Chief “anything” officers are rarely found in libraries of any type, but the concept of a single administrator who takes responsibility for the end-to-end implementation or responsibility for some part of the operation has found a home in some library organizations. Perhaps the most common one is the Chief Technology Officer. One “Chief” position that I am not expecting to see in libraries anytime soon probably has more to do with the other “C” word in this post’s title than the possible value of the position itself. Despite the general resistance to the customer concept in our profession, the idea of a Chief Customer Officer strikes me as an important organizational commitment to achieving a total user experience.

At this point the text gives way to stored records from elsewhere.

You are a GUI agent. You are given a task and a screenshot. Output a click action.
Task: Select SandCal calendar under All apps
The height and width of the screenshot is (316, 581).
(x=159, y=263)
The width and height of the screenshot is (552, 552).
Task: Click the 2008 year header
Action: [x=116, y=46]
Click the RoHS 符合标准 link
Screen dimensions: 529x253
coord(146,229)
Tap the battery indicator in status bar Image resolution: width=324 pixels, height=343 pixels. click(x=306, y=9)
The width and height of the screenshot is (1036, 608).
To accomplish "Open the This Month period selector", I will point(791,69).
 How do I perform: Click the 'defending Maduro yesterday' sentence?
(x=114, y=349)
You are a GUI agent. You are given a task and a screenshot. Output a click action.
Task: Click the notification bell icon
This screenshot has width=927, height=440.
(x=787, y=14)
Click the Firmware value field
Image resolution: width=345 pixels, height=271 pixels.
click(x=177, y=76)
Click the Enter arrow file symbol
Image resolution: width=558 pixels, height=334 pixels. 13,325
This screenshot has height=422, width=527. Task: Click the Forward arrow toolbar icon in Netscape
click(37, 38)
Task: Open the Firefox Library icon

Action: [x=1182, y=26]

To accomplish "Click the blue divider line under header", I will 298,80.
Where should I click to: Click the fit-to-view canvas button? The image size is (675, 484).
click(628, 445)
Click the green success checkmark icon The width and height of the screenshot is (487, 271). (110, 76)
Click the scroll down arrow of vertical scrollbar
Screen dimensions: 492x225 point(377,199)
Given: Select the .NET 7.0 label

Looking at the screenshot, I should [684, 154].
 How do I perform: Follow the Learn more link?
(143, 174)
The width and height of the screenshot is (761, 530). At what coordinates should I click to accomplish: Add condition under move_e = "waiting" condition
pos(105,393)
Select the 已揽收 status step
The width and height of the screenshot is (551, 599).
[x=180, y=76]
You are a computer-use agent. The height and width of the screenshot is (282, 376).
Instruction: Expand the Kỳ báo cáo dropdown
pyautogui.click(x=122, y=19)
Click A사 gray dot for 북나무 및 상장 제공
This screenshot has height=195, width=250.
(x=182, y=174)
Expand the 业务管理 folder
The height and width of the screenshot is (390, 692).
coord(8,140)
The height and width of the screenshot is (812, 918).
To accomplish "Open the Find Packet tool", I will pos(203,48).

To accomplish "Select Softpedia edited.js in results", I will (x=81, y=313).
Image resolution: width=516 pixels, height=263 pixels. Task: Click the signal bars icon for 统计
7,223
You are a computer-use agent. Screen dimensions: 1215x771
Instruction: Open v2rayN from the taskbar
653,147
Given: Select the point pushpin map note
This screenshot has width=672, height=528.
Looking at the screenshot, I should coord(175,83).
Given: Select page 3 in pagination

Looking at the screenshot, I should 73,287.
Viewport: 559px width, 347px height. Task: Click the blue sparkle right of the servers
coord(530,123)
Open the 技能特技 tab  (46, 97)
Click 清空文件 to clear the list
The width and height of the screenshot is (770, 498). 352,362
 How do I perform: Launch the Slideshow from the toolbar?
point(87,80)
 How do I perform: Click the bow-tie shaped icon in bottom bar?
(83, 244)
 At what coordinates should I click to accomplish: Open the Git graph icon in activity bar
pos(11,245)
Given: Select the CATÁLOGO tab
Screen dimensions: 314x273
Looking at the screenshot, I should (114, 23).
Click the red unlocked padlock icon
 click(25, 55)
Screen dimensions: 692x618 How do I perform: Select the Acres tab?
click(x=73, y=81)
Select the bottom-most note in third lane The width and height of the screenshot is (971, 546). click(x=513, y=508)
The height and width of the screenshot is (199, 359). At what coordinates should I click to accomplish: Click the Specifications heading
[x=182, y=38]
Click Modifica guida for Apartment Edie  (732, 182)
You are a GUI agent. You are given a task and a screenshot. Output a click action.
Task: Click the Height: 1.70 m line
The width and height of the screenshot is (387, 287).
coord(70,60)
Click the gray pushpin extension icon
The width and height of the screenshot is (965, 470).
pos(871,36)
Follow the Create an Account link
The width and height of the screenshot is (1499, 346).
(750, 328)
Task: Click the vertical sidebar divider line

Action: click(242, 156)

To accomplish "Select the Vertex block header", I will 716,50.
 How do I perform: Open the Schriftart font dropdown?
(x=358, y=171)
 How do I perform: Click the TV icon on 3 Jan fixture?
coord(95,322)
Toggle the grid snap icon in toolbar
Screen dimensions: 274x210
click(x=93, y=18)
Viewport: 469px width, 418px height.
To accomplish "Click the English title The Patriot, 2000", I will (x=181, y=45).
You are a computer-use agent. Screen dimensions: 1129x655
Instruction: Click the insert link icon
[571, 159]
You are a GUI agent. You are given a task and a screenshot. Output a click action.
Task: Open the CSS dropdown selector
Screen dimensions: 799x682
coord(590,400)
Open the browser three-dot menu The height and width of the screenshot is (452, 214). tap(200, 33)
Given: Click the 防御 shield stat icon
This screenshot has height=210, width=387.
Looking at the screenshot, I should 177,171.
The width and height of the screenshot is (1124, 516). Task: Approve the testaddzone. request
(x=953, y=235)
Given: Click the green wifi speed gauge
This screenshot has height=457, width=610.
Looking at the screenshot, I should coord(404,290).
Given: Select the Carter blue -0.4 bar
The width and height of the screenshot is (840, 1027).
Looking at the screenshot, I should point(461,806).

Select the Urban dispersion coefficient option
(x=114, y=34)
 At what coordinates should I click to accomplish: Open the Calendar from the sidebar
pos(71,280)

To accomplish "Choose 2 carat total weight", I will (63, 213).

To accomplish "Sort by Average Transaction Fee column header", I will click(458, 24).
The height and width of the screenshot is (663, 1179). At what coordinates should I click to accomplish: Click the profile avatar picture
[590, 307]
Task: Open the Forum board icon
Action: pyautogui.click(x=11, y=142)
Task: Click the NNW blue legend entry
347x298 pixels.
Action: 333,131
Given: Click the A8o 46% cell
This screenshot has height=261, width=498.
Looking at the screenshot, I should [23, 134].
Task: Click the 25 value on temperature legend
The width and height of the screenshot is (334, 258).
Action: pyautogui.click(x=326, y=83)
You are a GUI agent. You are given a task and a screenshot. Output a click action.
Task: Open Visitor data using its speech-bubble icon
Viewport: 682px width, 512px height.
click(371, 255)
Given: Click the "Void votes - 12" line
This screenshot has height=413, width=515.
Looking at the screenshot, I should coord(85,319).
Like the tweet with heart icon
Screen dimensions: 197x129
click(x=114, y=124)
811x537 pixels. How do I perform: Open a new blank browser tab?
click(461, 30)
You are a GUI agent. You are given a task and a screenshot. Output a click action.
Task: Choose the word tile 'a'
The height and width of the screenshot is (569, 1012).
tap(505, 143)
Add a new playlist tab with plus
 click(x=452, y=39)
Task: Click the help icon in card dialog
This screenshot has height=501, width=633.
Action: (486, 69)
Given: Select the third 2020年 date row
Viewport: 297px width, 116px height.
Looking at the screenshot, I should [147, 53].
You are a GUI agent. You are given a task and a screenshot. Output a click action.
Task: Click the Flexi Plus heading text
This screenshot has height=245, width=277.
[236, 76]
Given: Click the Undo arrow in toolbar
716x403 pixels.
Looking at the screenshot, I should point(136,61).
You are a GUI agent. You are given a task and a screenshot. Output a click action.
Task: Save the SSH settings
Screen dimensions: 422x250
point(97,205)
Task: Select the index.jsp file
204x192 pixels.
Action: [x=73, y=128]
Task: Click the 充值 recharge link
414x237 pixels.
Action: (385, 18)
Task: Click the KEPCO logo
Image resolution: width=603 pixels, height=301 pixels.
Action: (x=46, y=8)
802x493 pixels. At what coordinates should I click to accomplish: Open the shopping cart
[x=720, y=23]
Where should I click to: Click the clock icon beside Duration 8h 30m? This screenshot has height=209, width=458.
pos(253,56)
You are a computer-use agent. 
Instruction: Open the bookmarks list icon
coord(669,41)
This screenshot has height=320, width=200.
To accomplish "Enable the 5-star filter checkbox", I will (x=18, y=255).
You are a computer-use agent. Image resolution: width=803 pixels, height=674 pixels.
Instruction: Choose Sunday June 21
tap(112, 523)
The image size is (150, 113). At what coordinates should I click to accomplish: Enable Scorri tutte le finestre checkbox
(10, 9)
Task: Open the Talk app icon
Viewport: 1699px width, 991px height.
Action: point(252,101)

According to the article “How Chief Customer Officers Orchestrate Experiences” there are over 700 U.S. firms with an executive leading the customer experience effort. It’s a relatively new position at most firms with 44% having spent two years or less in their current positions. What we might be seeing is an elevation of the experience focus at these firms. It is more commonplace to find positions like user experience specialist or even a director of user experience in retail and service firms, but it appears more firms are deciding to add an executive level position dedicated to full accountability for the customer experience.
The big question concerns what these CCOs actually do. What makes their position unique with the organization? According to the article the function of the CCO is to:
Design experiences rather than processes. Customer experience transformation involves changes in the fundamental ways that a company operates and delivers value to customers. The big uptick in CCOs with operations backgrounds signals an awareness of this fact. These leaders need to reframe problems and opportunities from the customer’s perspective, not the internal point of view that business process improvement takes too often.
While that’s short on specifics it suggests to me that the CCO is tasked to shift the organization culture to one in which the customer experience is at the center of decision making so that there is a more customer experience centricity to the work of that firm. I can also see the advantages of having an executive with the resources to bring together the different operating units to work towards totality in the experience so that it works well across all touchpoints.
While it would be interesting to see some libraries devote an executive position to the user experience, and I think the Columbus Metropolitan Library may be the only one that has, for now it may be reasonable to anticipate more user experience positions at the departmental level – although I suspect many of those positions will be more focused on usability and library assessment as opposed to changing the experience culture of the library. But if the library world follows what happens in the corporate world, and occasionally it does, as the focus on user experience continues to build in libraries, we may eventually see more CCOs in the library C-suite.